Format: Article in Journal/Newspaper
Language:English
Published: Boreal Environment Research Publishing Board 2024
Subjects:
Online Access:http://hdl.handle.net/10138/578300
Description
Summary:In this paper we present research methods and recent results obtained within activities of the Research Unit of Physics Chemistry and Biology of Atmospheric Composition and Climate Change, which is one of the centres of excellence of the Academy of Finland. The centre forms an integrated attempt to understand various, but interlinked, biosphere–atmosphere interactions applying inter- and multidisciplinary approaches in a coherent manner. The main disciplines used cover aerosol and environmental physics, atmospheric chemistry and physics, micrometeorology, forest ecology and ecophysiology. The main objective of the centre is to study the importance of aerosol particles on climate change. Our scientific approach that starts from basic nucleation theories, is followed by detailed aerosol dynamic/atmospheric chemistry models and well-defined laboratory experiments, and ends with wide continuous field measurements in our research stations and 3D modelling. During the last years the joint efforts within our centre of excellence and the Nordic centres of excellence BACCI (devoted to atmospheric physics and chemistry) and NECC (devoted to carbon balance of northern ecosystems) have increased strongly.
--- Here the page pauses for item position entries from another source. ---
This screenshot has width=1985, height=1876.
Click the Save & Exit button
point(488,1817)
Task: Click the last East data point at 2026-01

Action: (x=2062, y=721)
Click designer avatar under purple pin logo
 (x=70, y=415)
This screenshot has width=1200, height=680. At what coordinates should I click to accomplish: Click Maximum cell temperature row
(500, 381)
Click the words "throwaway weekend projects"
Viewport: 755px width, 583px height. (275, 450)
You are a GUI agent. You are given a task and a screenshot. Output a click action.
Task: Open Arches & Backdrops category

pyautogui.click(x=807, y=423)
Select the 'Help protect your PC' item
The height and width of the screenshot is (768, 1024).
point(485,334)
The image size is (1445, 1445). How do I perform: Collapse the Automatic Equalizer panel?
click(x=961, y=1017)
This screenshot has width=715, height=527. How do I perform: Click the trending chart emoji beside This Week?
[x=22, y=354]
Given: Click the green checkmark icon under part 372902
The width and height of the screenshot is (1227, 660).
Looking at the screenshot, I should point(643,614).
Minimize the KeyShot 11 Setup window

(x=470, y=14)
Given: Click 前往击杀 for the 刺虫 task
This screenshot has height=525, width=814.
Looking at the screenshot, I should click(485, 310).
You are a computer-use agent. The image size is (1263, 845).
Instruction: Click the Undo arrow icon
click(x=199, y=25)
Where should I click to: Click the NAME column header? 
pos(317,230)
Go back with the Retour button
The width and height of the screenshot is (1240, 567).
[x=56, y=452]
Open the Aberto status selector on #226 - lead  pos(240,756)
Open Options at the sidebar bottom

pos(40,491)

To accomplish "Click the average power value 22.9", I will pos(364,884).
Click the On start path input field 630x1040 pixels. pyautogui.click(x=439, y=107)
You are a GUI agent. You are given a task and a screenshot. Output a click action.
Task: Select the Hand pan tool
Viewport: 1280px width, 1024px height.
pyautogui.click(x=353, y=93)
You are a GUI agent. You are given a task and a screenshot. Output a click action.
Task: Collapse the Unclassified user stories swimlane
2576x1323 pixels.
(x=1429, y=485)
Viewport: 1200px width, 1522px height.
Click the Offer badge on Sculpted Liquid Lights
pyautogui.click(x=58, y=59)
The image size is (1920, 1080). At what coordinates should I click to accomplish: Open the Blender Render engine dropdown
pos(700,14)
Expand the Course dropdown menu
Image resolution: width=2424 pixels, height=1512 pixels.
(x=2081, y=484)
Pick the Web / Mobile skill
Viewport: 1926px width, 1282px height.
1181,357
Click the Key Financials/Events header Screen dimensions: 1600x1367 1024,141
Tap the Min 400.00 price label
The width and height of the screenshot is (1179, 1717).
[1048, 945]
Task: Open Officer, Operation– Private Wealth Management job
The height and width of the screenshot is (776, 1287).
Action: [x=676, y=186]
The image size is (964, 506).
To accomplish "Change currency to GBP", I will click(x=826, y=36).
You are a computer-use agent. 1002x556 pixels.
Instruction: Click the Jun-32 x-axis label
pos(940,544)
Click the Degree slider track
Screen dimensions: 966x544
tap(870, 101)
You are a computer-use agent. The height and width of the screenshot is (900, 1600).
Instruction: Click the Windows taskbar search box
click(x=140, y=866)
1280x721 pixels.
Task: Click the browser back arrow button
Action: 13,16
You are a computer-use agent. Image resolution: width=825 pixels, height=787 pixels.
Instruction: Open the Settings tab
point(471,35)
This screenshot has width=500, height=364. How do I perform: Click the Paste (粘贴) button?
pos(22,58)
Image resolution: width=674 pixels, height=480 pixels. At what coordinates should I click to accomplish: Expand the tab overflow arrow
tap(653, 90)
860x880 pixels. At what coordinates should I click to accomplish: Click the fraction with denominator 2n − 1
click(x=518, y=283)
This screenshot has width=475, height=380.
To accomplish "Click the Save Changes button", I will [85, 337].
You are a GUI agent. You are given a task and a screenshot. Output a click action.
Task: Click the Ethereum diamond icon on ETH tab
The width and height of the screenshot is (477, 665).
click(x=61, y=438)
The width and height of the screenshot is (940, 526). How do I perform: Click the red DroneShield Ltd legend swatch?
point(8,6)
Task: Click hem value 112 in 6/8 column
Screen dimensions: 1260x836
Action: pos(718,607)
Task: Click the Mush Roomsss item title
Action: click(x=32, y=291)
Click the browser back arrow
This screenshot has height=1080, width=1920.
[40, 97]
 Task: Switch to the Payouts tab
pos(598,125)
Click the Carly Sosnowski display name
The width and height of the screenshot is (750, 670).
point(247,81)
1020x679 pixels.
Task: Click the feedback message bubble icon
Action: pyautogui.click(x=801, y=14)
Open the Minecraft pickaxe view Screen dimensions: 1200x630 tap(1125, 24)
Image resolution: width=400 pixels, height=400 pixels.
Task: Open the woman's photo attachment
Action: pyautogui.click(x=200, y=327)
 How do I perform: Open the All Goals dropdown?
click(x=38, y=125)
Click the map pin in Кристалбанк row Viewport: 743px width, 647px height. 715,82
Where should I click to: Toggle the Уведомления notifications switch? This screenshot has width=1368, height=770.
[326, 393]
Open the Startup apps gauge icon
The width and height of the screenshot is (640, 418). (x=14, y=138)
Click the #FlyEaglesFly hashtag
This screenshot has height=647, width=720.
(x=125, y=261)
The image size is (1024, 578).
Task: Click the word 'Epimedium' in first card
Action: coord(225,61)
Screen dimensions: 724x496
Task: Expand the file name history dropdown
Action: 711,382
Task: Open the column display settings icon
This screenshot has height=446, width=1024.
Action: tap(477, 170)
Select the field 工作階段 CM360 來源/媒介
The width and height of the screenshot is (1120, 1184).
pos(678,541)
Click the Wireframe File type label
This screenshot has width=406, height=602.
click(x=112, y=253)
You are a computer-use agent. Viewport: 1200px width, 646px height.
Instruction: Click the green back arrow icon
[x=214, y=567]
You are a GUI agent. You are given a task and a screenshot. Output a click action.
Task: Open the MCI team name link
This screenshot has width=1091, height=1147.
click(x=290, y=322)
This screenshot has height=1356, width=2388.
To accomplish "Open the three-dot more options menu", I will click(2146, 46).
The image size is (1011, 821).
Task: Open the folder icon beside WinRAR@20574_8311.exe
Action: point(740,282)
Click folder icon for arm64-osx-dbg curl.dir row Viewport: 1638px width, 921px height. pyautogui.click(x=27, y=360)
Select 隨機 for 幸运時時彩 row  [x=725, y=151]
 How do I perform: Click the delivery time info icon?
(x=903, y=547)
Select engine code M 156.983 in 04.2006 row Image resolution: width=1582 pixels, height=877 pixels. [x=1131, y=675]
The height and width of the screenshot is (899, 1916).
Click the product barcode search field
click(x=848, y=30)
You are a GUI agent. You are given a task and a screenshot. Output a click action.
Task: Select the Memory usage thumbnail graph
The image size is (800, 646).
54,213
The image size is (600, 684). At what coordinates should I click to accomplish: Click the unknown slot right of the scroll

A thorough understanding of physical, meteorological, chemical and ecophysiological processes obtained by individual research groups lays the foundation of a unique possibility to study biosphere–aerosol–cloud–climate interactions, or the interplay between carbon exchange, BVOC emissions and formation of new aerosol particles. The necessary requirement is jointly working, real inter-, multi- and cross disciplinary teams. The core of activities is in continuous measurements and database of atmospheric and ecological mass fluxes and aerosol precursors and CO2-aerosol-trace gas interactions in SMEAR field stations. These are supported by models of particle thermodynamics, transport and dynamics, atmospheric chemistry, boundary layer meteorology and forest growth.